Figure 1.

Characteristics of the GMPE hydrogels. A) Illustration of how the GMPE hydrogel can reduce early inflammation, enhance NSCs recruitment and promote myelin‐associated axonal regrowth to synergistically promote locomotor recovery after spinal cord hemisection. B) The three‐step synthesis procedure for the GMPE hydrogel was illustrated. The GMP hydrogel was synthesized by TA interacting with the amide bond on the GM backbone and the nitrogen groups on PPy chains. BMSC‐exosomes were reversibly immobilized into GMP hydrogels via hydrogen bond formation between TA polyphenol groups and phosphate groups in exosomes phospholipid to form GMPE hydrogel. C) Microstructure of the GMPE hydrogel was observed by SEM. Scale bars: 25 µm. D) Electrical characterization, including CV, EIS, I–V, and Bode plots of GMP and GMPE hydrogels showed excellent electrical performance. E) After the isolation of transected spinal cords, the stimulating electrical signals were retransmitted by GMPE hydrogels.

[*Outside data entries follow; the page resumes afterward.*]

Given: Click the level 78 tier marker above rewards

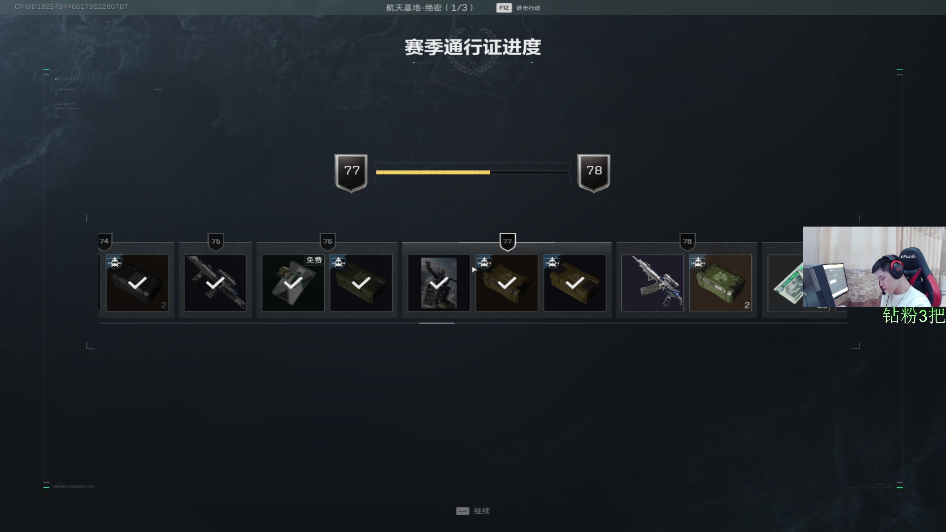Looking at the screenshot, I should click(687, 241).
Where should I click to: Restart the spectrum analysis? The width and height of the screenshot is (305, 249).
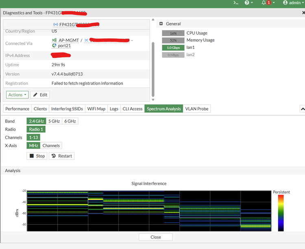(62, 156)
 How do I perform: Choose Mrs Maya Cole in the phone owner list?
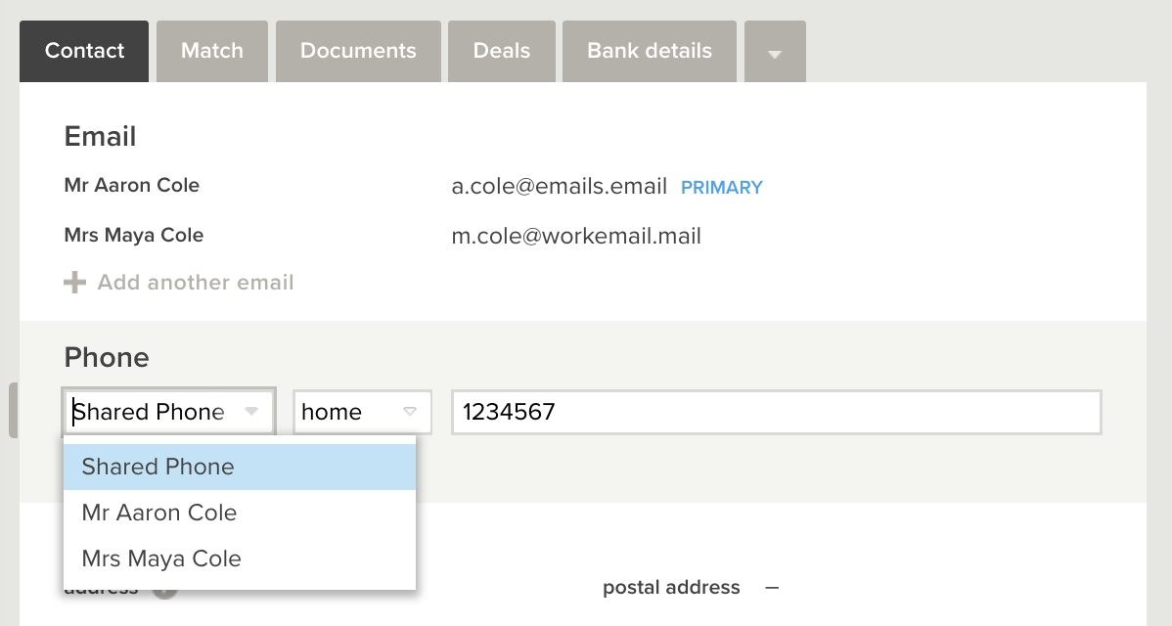[x=239, y=559]
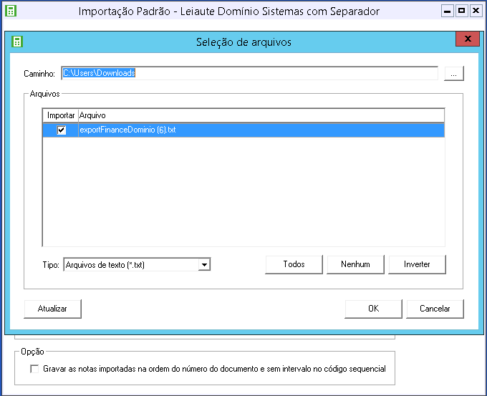
Task: Click into the Caminho path field
Action: tap(249, 73)
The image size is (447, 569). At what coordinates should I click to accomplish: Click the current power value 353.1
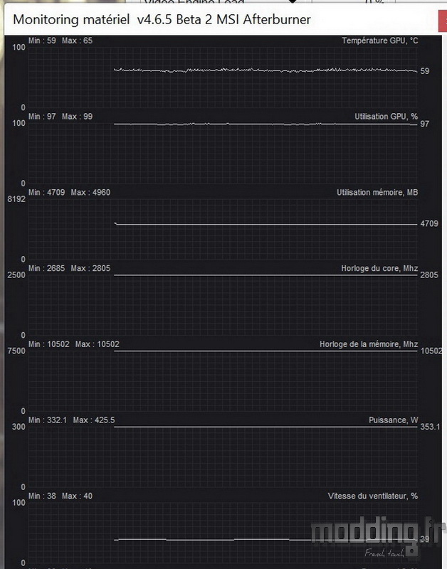coord(430,427)
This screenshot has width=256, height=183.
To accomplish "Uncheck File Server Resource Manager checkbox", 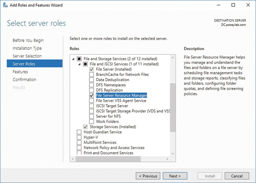I will click(92, 95).
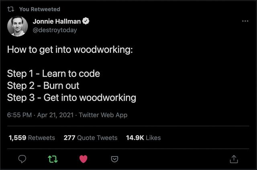Click Jonnie Hallman's profile photo
Screen dimensions: 257x170
coord(18,26)
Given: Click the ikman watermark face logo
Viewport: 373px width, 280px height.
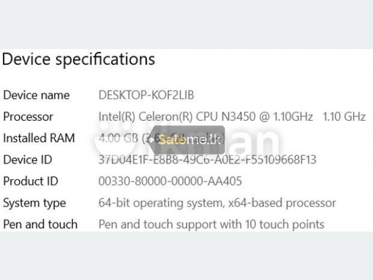Looking at the screenshot, I should (115, 138).
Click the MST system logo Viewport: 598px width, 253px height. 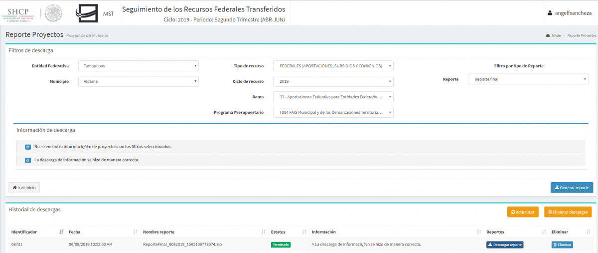coord(95,13)
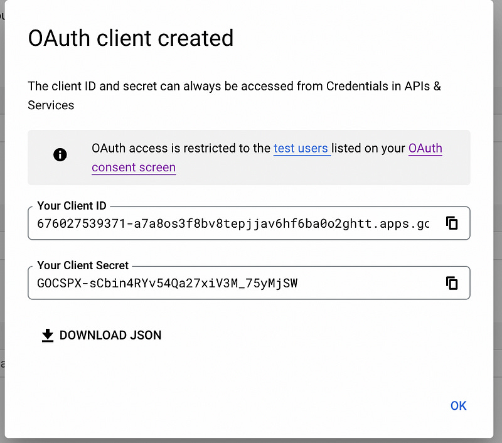This screenshot has width=502, height=443.
Task: Click the info icon in the notice banner
Action: (60, 154)
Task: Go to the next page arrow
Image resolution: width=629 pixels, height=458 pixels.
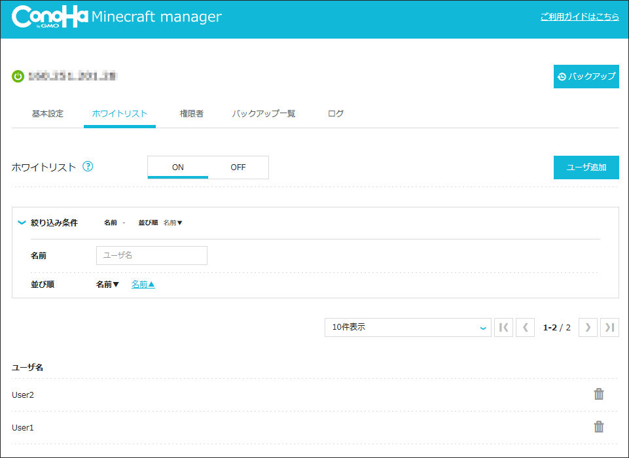Action: (x=588, y=328)
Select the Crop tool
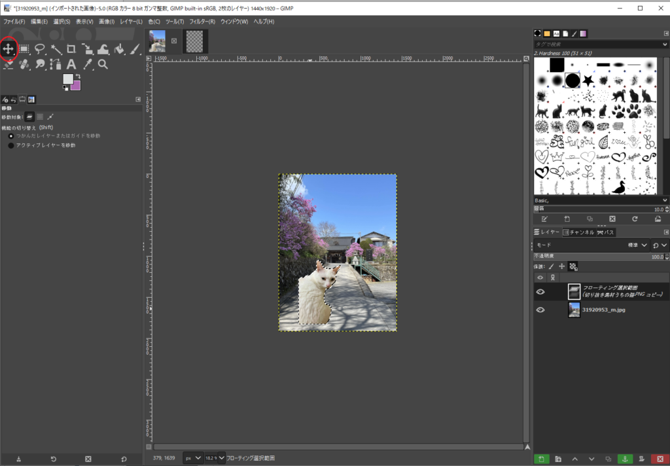Viewport: 670px width, 466px height. coord(71,48)
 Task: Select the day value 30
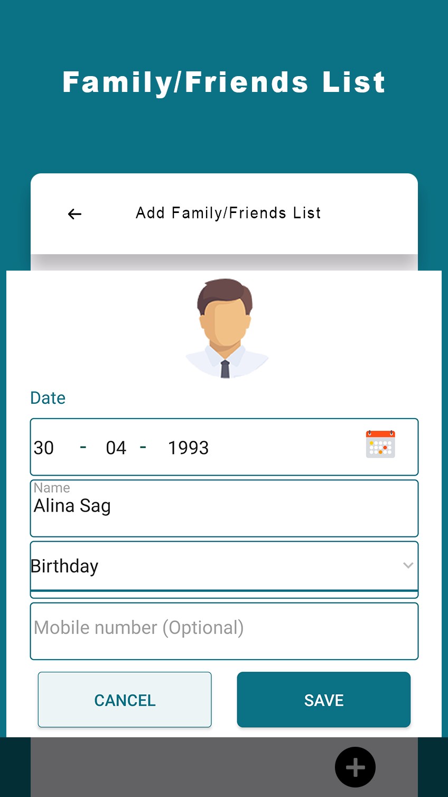tap(44, 448)
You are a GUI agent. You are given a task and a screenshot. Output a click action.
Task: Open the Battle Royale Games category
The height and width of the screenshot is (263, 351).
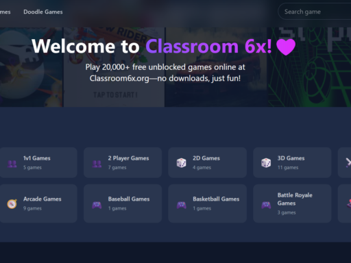292,203
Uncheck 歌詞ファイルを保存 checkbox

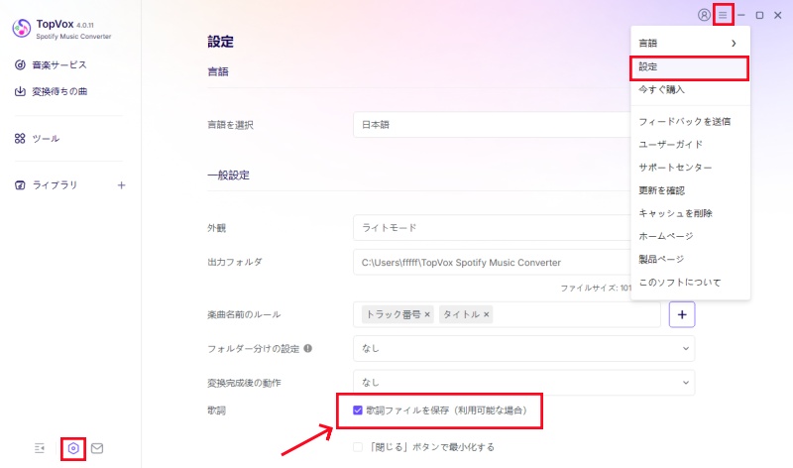(x=358, y=410)
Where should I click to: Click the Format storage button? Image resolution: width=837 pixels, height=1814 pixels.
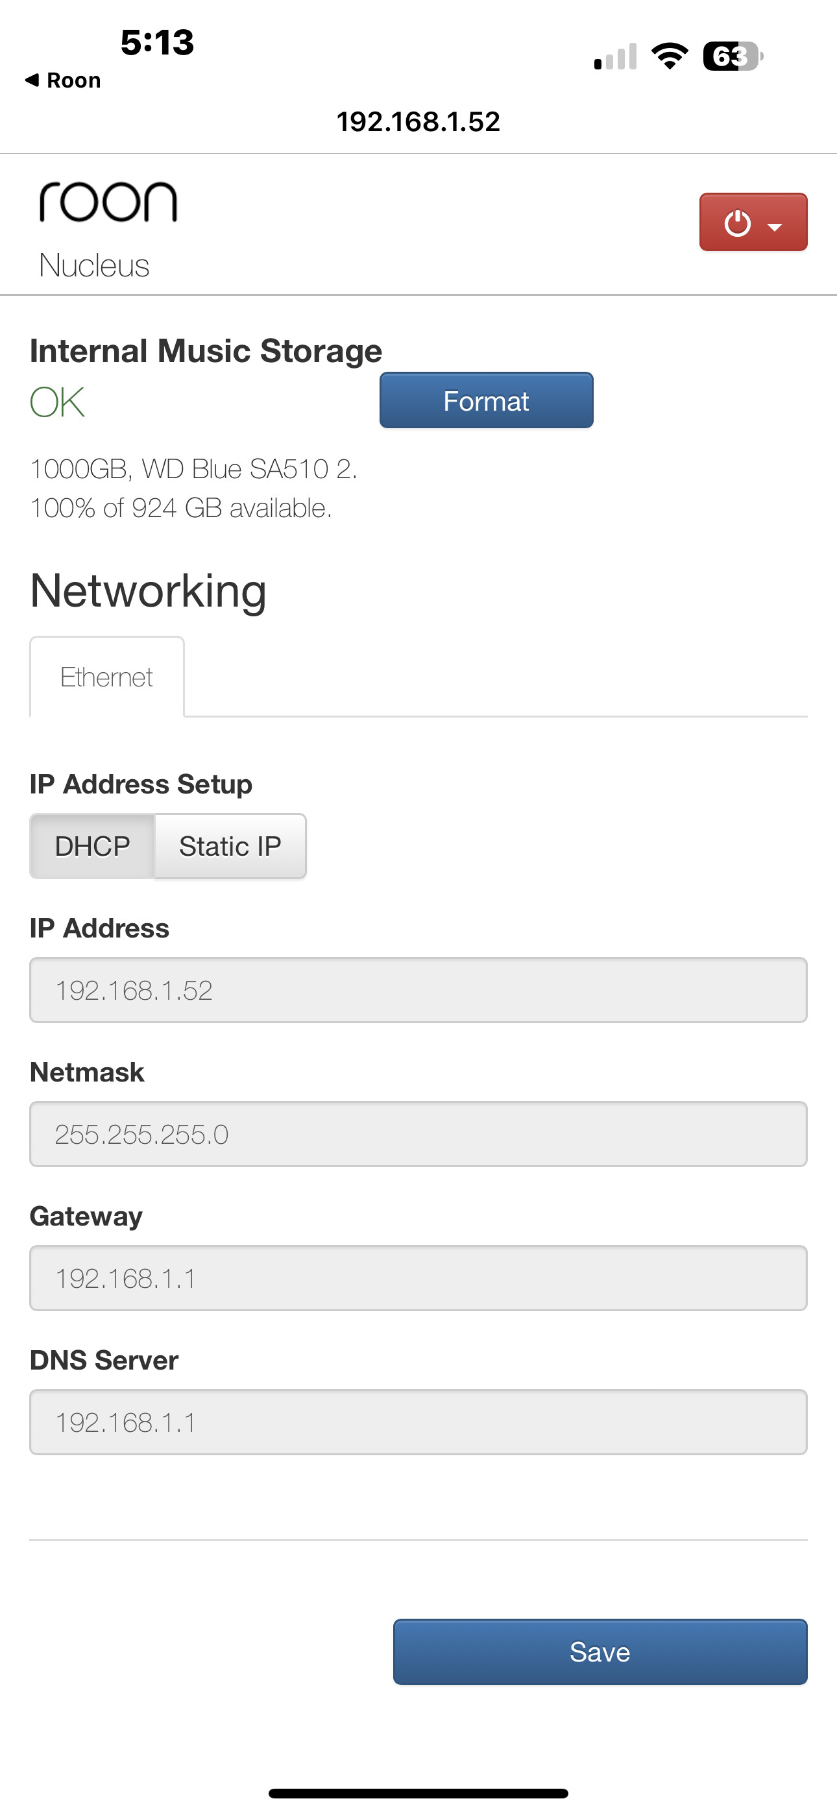486,401
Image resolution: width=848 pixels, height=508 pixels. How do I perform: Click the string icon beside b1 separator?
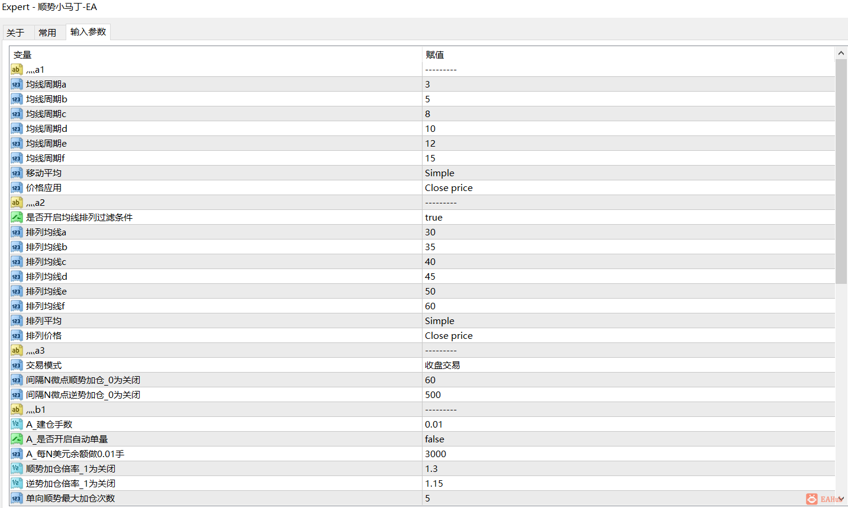click(17, 409)
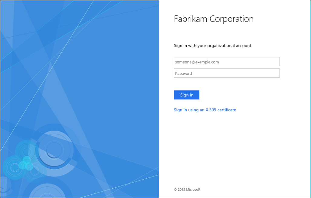Click the medium cyan circle left of the large ring
Viewport: 311px width, 198px height.
pyautogui.click(x=27, y=152)
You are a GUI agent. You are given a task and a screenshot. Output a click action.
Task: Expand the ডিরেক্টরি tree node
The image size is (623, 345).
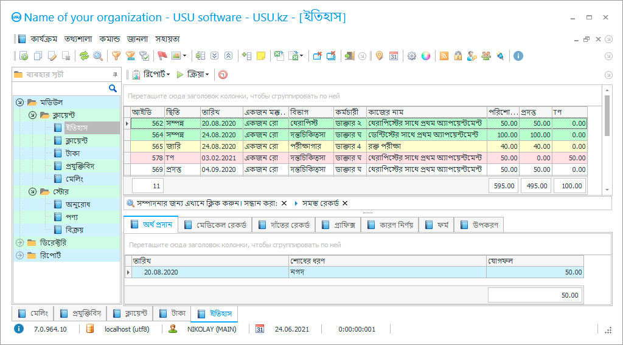tap(20, 243)
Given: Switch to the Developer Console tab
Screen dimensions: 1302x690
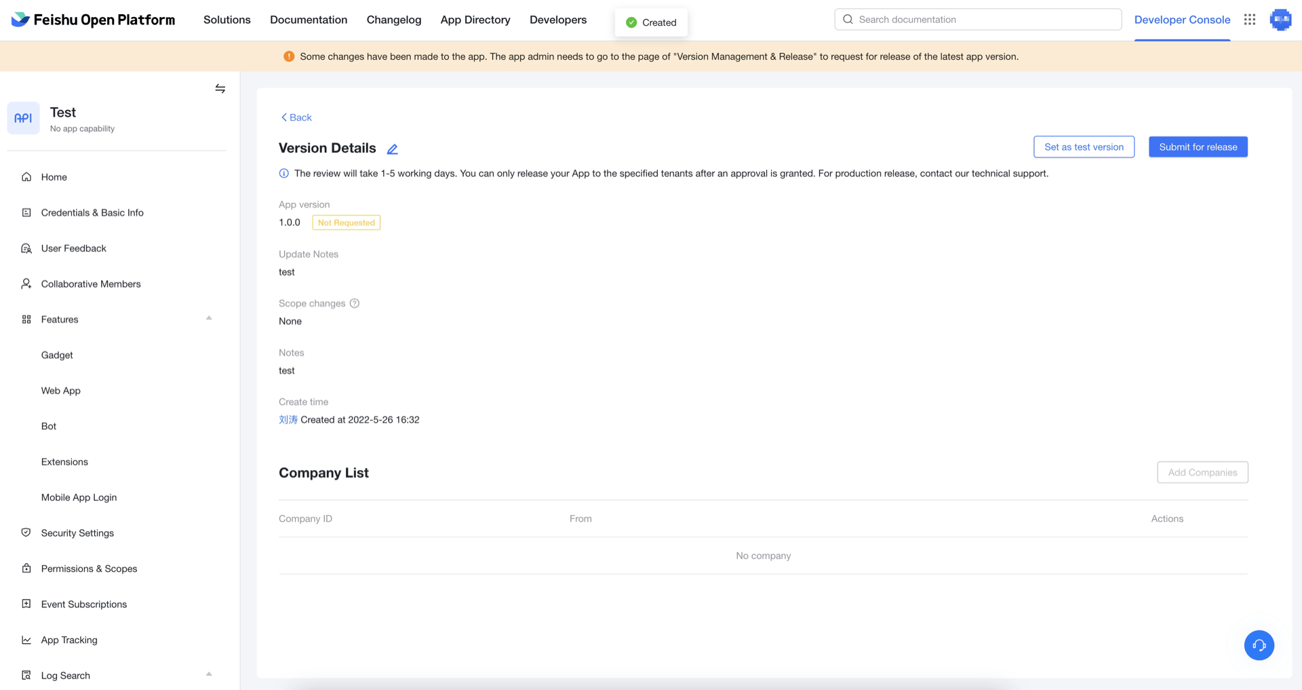Looking at the screenshot, I should pos(1182,20).

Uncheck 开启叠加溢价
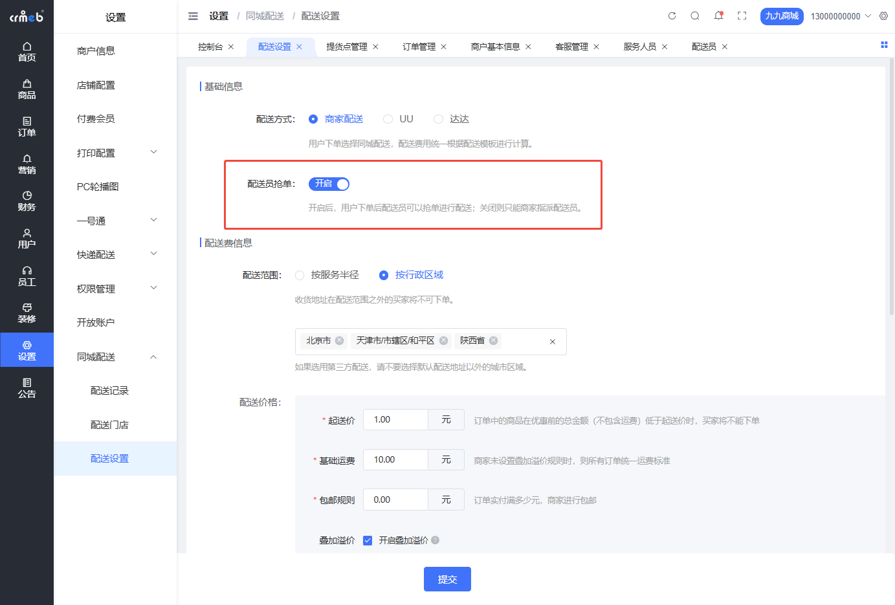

F) IF imaging showed that exosomes were evenly distributed into the GMPE hydrogel and the penetration depth of the exosomes was more than 100 µm. Scale bars: 100 µm. G) RT‐qPCR indicated that BMSC‐exosomes express of axonal regeneration‐related, remyelination‐related, and anti‐inflammatory‐related miRNAs (n = 3). H) BV2 cells cultured on the GMPE hydrogel can normally phagocytize exosomes released from the hydrogel. White arrows indicate where BV2 cells have phagocytosed exosomes. Scale bars: 100 µm. I) Anti‐inflammatory‐related miRNAs expression increased as the result of BV2 cells phagocytosing exosomes (n = 3). J) PKH26‐labeled exosomes were clearly detected in the cytoplasm of NSCs, suggesting successful in vitro endocytosis of exosomes released from the GMPE hydrogel. White arrows indicate where NSCs have phagocytosed exosomes. Scale bars: 100 µm. K) Axonal regeneration‐related and remyelination‐related miRNAs expression increased after NSCs phagocytize exosomes (n = 3).